This article was originally published on GoErie.com by Madeleine O’Neill on Jan. 3, 2018

A 23-year-old Erie homicide case will make its way back into an Erie County courtroom in the coming months.

The Erie County District Attorney’s Office is proceeding with a new trial against 48-year-old Vance L. Haskell, in accordance with a 3rd U.S. Circuit Court of Appeals decision that found a witness’s “perjured testimony” at Haskell’s first trial, in 1998, violated his constitutional right to due process.

Following the 3rd Circuit’s decision, in August, prosecutors in September were granted six months to retry the case. Assistant District Attorney Jessica Lasley said they are preparing to meet that deadline.

“We’re intending to try the case within the next couple of months,” Lasley said.

She will try the case with Assistant District Attorney Molly Anglin.

The prosecution will again attempt to prove Haskell guilty of first-degree murder in the killing of 24-year-old Darrel Cooley, who was shot 11 times with a submachine gun that witnesses described as being similar to an Uzi.
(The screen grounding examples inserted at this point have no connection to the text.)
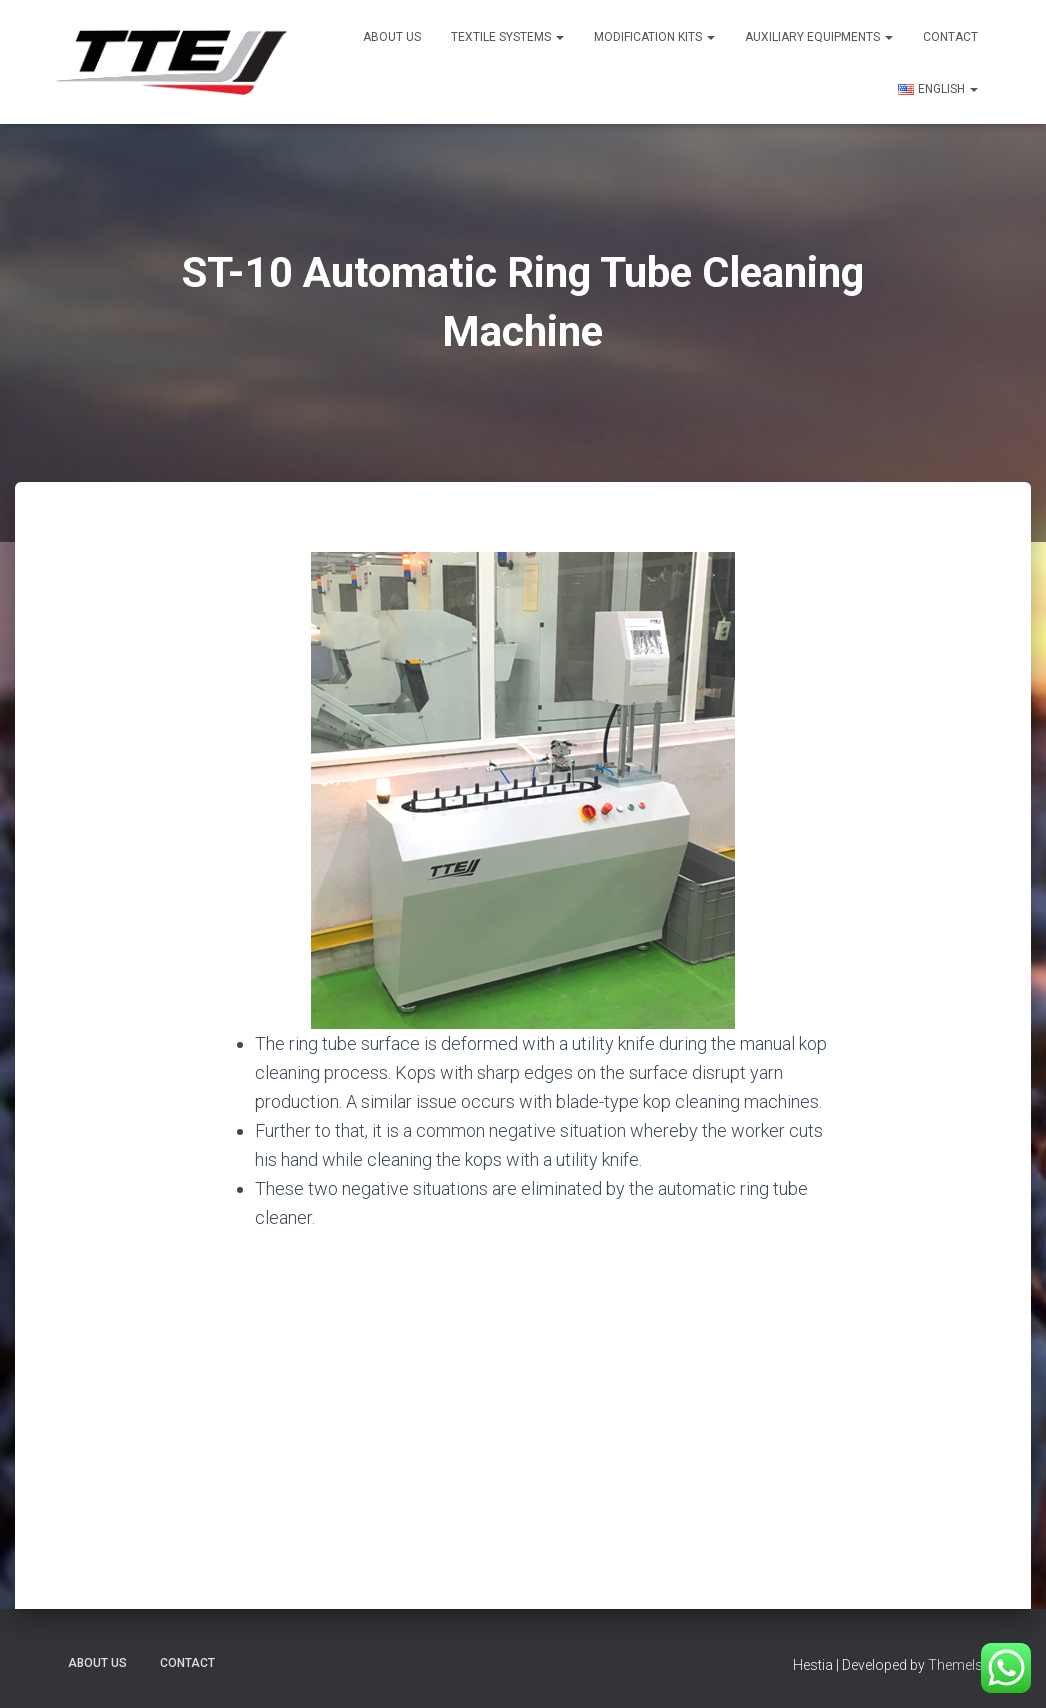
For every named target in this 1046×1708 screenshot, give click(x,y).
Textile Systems (507, 37)
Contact (950, 37)
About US (392, 37)
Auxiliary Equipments (819, 37)
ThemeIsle (960, 1665)
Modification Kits (654, 37)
Cooley was fatally shot in the now-closed Jethroe’s Steakhouse, on East 18th Street, in the early hours of Dec. 10, 1994.

“Any time you’re retrying any case that time has elapsed, there is a difficulty with making sure that all of the components that were used in the original case can be found again,” Lasley said. She said the original witnesses are currently being sought for the retrial.

A trial date has not been set. A status conference scheduled before Senior Erie County Judge John A. Bozza Thursday was postponed and has not yet been rescheduled.

Haskell remains incarcerated at the State Correctional Institution at Greene, in Waynesburg.

Haskell will be represented in the new trial by Erie lawyer Nathaniel Strasser, who is court-appointed. Strasser said he could not comment because he was only recently assigned to the case.

Haskell, who is from Rochester, New York, had sought a new trial since shortly after he was convicted in October 1998.

In one of his appeals, U.S. Magistrate Judge Susan Paradise Baxter found that a prosecution witness, Antoinette Blue, was not being truthful when she said she did not expect to receive anything in return for her testimony in Haskell’s trial. Blue identified Haskell as Cooley’s shooter at the trial.

But Baxter rejected the appeal in 2015, finding that the perjured testimony did not have a “substantial and injurious effect or influence” on the jury’s guilty verdict.

A three-judge panel on the 3rd Circuit disagreed, and on Aug. 1 issued a ruling that opened up the possibility of a new trial for Haskell.

The panel said evidence showed that, in exchange for Blue’s cooperation in the Haskell case, then-Erie County prosecutor Matthew R. Hayes vouched for Blue’s assistance to the prosecutor handling a shoplifting case against her in Mercer County.

The panel said Blue’s testimony, and what the panel characterized as the prosecution’s failure to correct Blue’s false statement, violated Haskell’s right to a fair trial.

“Haskell has demonstrated that there is a reasonable likelihood that Blue’s false testimony could have affected the judgment of the jury, ” the panel wrote.

The District Attorney’s Office on Aug. 14 asked that a larger panel of 3rd Circuit judges rehear the case, court records show. That request was denied Sept. 6.

At Haskell’s new trial, the prosecution intends to call all of the witnesses who testified at Haskell’s first trial, including Blue, Lasley said.